This project was heavily inspired by the works of Alaudah et al. in 'A Machine Learning Benchmark for Facies Classification' [Paper][Code].
Our goal is to propose a benchmark method for comparing the results of different deep learning approaches for the task of facies segmentation in seismic volumes. We provide the implementations of three common encoder-decoder models (SegNet, U-Net and DeconvNet) as well as three open-source labeled datasets (F3 Netherlands, New Zeland Parihaka and Nova Scotia Penobscot) to serve as baselines.
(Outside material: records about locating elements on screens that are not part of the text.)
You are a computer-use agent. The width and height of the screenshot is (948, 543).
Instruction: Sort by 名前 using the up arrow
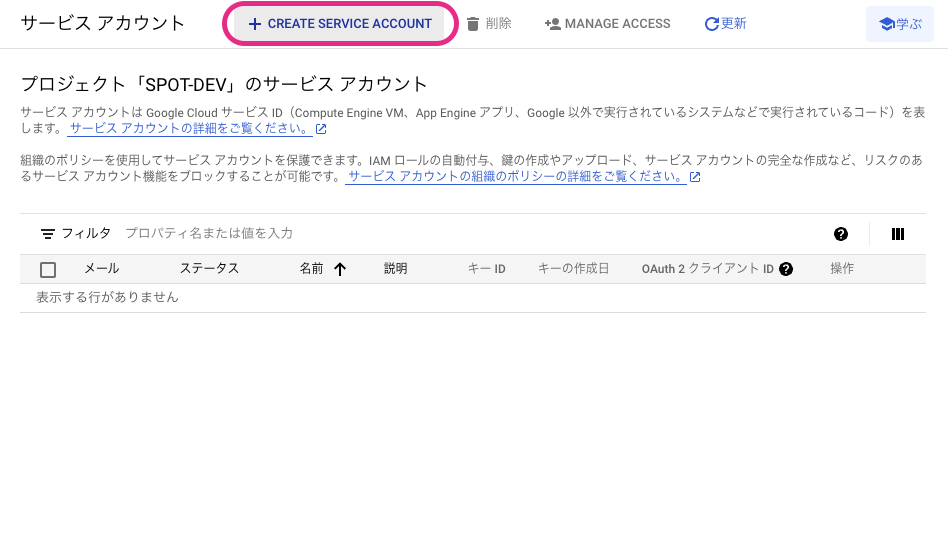point(340,269)
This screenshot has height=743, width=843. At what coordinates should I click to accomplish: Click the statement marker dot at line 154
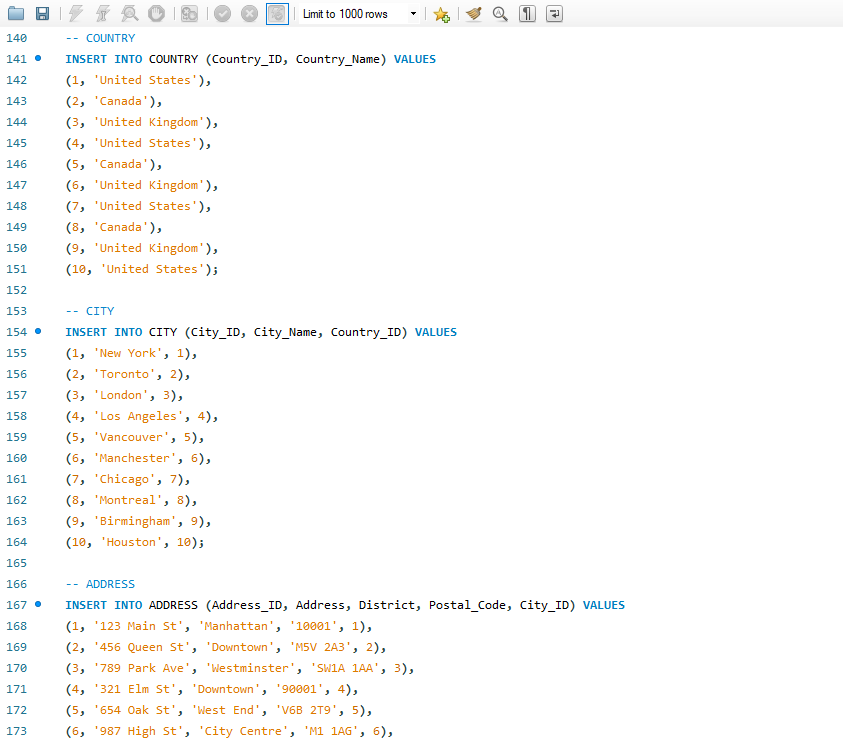coord(38,331)
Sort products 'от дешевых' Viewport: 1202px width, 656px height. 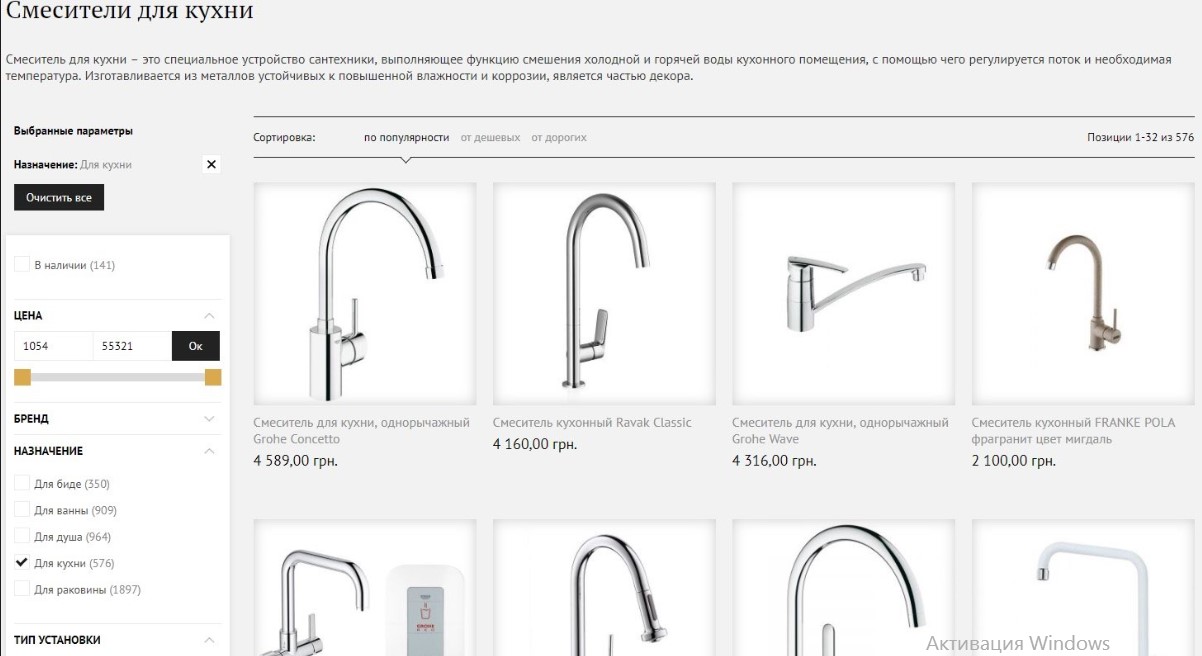490,137
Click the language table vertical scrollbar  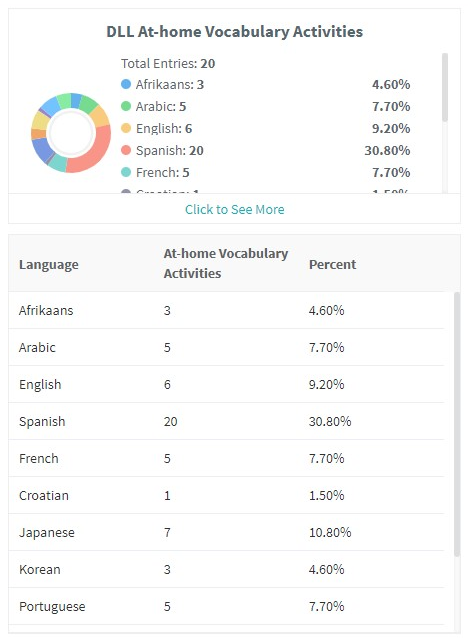click(457, 423)
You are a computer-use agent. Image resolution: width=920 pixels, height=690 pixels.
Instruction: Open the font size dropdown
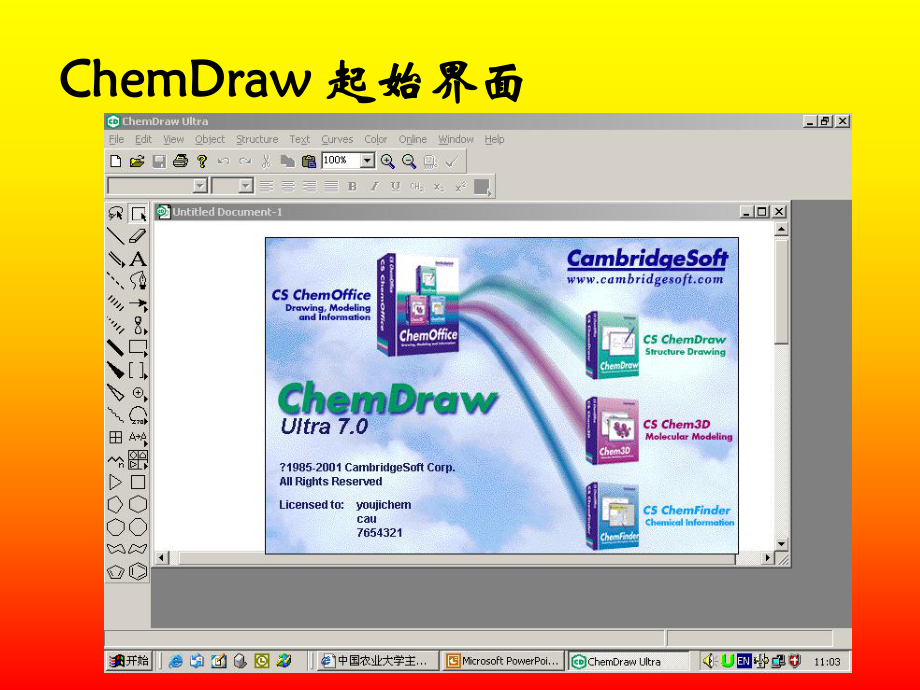pyautogui.click(x=247, y=186)
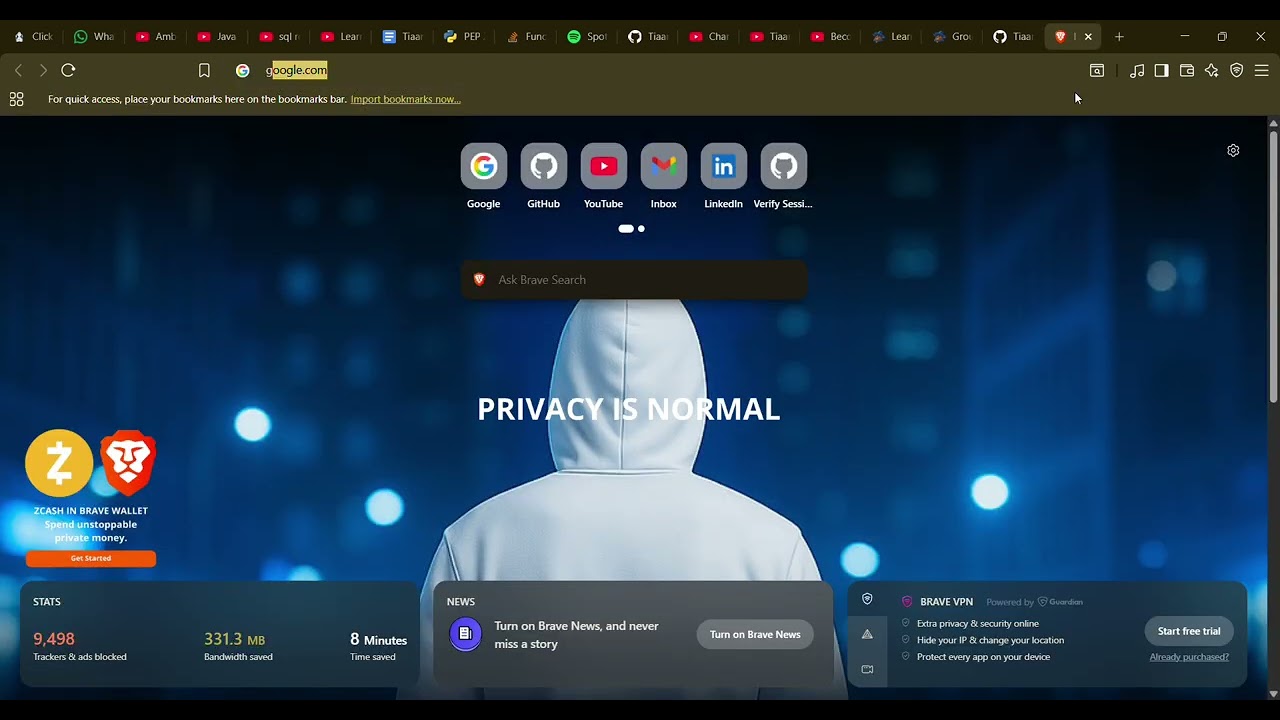Open the Brave hamburger menu
Viewport: 1280px width, 720px height.
point(1262,71)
This code is structured in a way as to easily allow for new architectures and datasets to be incorporated into the benchmark, as a means to encourage future research in the field.
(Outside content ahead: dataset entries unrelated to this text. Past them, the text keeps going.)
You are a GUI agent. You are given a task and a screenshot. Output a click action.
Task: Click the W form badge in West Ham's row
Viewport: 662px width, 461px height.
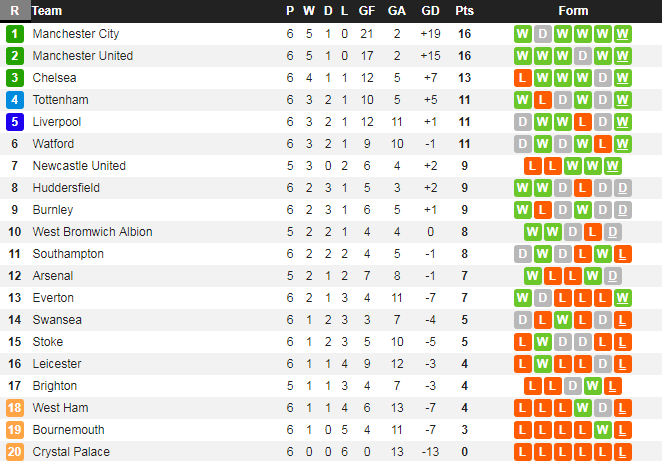[582, 407]
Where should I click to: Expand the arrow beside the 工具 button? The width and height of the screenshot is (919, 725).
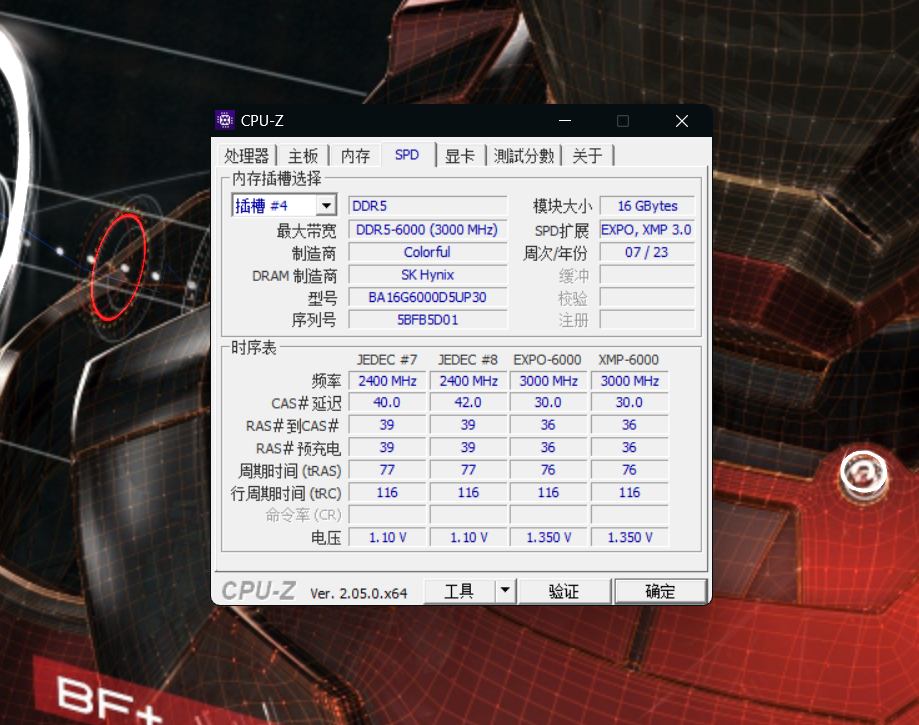pos(505,591)
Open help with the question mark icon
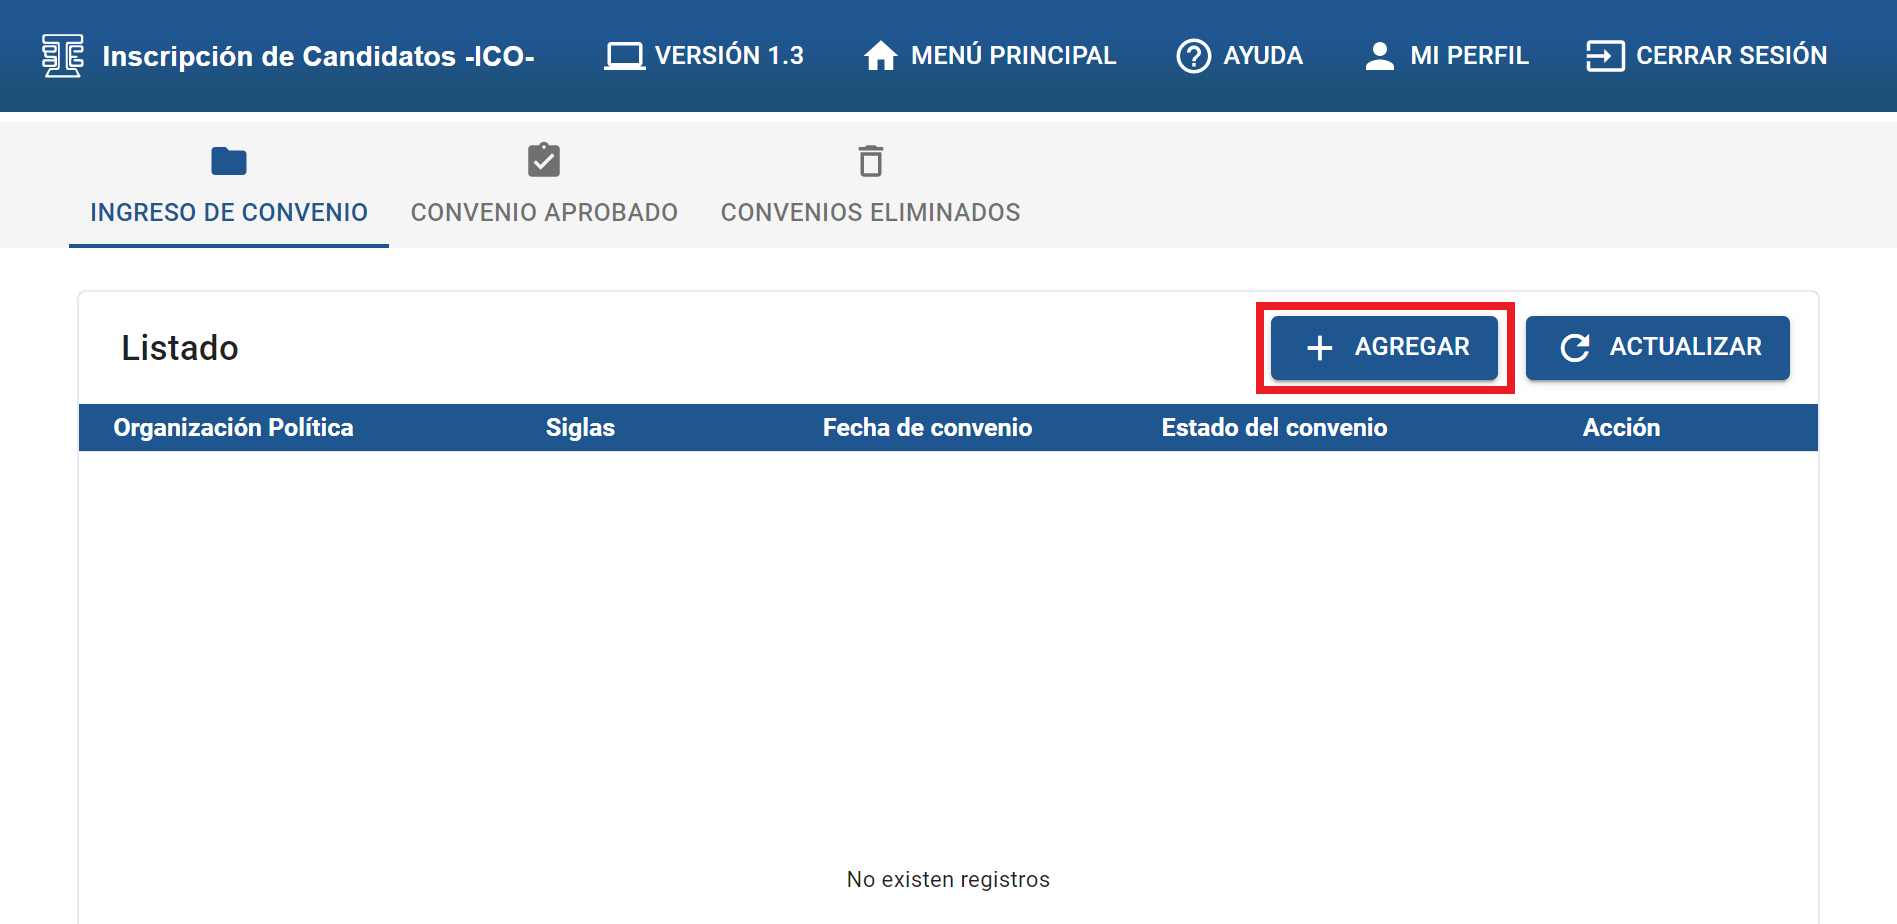This screenshot has width=1897, height=924. point(1193,56)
This project was coded and tested using Python 3.12.2, but older versions of Python 3 should work without issue. To install all the depedencies required, execute the following command within the main project folder:
pip install -r requirements.txt
You might want to use older versions of these packages to match your Python version as well.
All three of the datasets listed above, as well as their respective annotations, were preprocessed and compressed into datasets.tar.xz
as .npy
files. They can be obtained through the gdown
package by running the following commands:
pip install gdown
gdown 1KtUr3dbcf_BBWKDkRWTil8f89CaW8e9W
To use the data, move the .tar.xz
file to the desired folder and extract it by running the following command:
tar -xJf datasets.tar.xz
To train a model, simply run a command like the example:
python3 segment_seismic.py -t -a unet -d path/to/data.npy -l path/to/labels.npy
To test a previously stored model, simply drop the -t
flag and specificy the path to a .pt
file with -m
:
python3 segment_seismic.py -a unet -d path/to/data.npy -l path/to/labels.npy -m path/to/model.pt
While architecture
, data_path
and labels_path
are the only required arguments, there are also several optional arguments to specify hyperparameters. The complete list of arguments, with their descriptions and default values, is given below:
Argument | Description | Default |
---|---|---|
-a , --architecture |
Choose a model to train with. Options are segnet , unet and deconvnet . |
|
-d , --data-path |
Path to the seismic volume file in .npy or .segy format. |
|
-l , --labels-path |
Path to the labels file in .npy format. |
|
-t , --train |
Whether to train a model from scratch. If left on False , the path to a previously stored model must be provided. |
False |
-b , --batch-size |
Size of the training batch. | 16 |
-D , --device |
Choose on which GPU to train on. Defaults to the CPU if the device isn't available. | cuda:0 |
-v , --cross-validation |
Whether to train the model using 5-Fold Cross Validation. | False |
-f , --test-fold |
Choose which of the five chuncks of contiguous slices will be used for testing the model. If --cross-validation is True , this will be ignored and all chuncks will be used as folds. |
1 |
-L , --loss-function |
Loss function to use. Currently limited to cel (Cross Entropy Loss). |
cel |
-o , --optimizer |
Optimizer to use. Options are adam and sgd (Stochastic Gradient Descent). |
adam |
-r , --learning-rate |
Learning rate to use during training. | 1e-4 |
-w , --weight-decay |
Whether to use weight decay (L2 regularization) in the optimizer to prevent overfitting. A value of 0 indicates no decay. |
1e-5 |
-W , --weighted-loss |
Whether to use class weights in the loss function. The weights are used to assign a higher penalty to misclassifications of minority classes. | False |
-e , --n-epochs |
Number of epochs during training. The actual number might be lower since early stopping is on by default. | 30 |
-O , --orientation |
Choose an orientation for slices of the seismic cube to be sampled. Options are in for inlines and cross for crosslines. |
in |
-F , --faulty-slices-list |
Path to a .json file with indexes of faulty slices in the data that contain artifacts. These slices will be discarded from the volume before training. |
None |
-s , --swap-train-test |
Swaps the train and test sets to train the model using less data, that is, only one fold will be used for training while the remaining four will be used for testing. | False |
-m , --model-path |
Path to a .pt file containing model weights from a previous training. This path must be provided if --train is set to False , as no model will be generated for testing. If a path is provided AND this flag is true, then training will resume from the stored model. |
None |
-p , --results-path |
Directory for storing results. This will generate a .json file containing the metrics and a folder containing the predictions from the test set in .png format. If --train is True , a .pt file will also be created to store model weights. |
results |